Among the records below, which lines contain the string "agent"? Report them.

Dataset content:
>>

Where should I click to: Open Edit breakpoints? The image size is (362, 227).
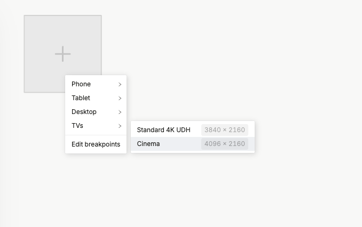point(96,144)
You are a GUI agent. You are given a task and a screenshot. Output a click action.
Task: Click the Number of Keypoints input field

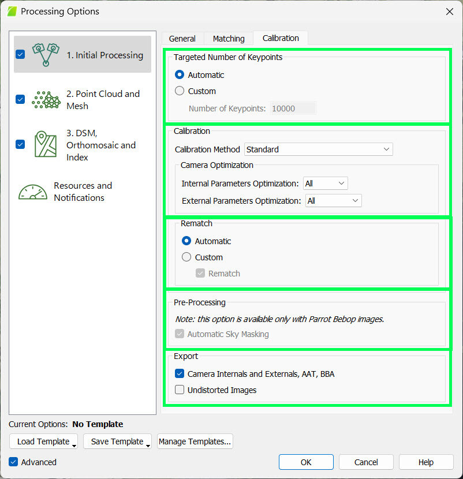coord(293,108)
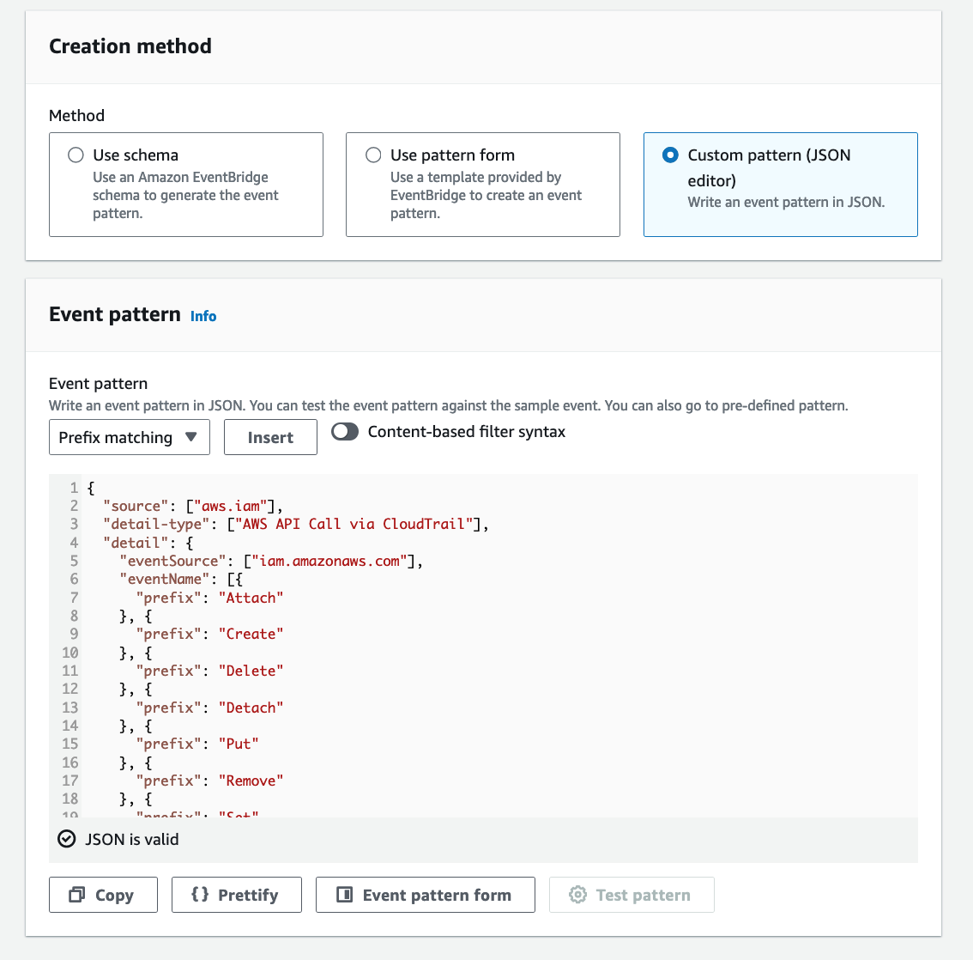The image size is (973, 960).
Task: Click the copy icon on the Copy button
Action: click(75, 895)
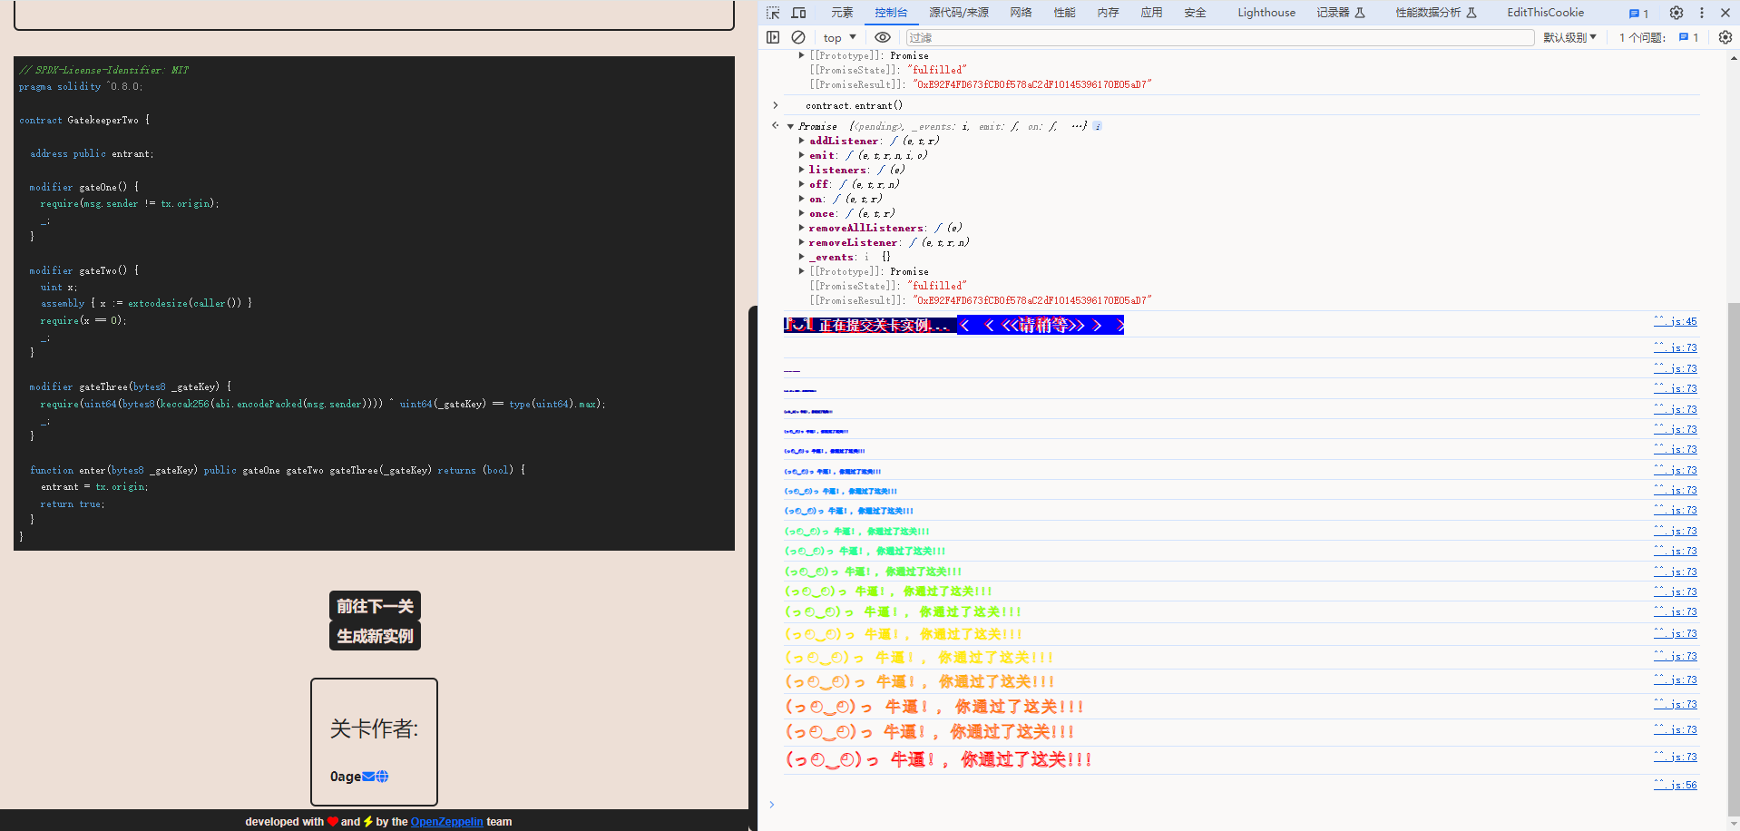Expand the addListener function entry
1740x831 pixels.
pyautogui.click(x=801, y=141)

<<
>>

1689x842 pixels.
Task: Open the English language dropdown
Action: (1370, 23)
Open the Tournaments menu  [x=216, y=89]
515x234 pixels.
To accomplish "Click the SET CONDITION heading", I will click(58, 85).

<<
>>

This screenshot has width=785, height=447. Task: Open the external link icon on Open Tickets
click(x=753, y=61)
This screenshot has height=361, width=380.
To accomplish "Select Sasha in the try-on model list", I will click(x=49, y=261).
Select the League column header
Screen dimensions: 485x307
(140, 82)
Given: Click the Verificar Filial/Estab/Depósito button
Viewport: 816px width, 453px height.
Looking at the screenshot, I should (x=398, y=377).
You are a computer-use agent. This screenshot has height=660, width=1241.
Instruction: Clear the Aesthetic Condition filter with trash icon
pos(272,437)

<<

Output:
You are a GUI agent. You are given a task and a screenshot. Output a click action.
You are a computer-use agent. This screenshot has height=660, width=1241.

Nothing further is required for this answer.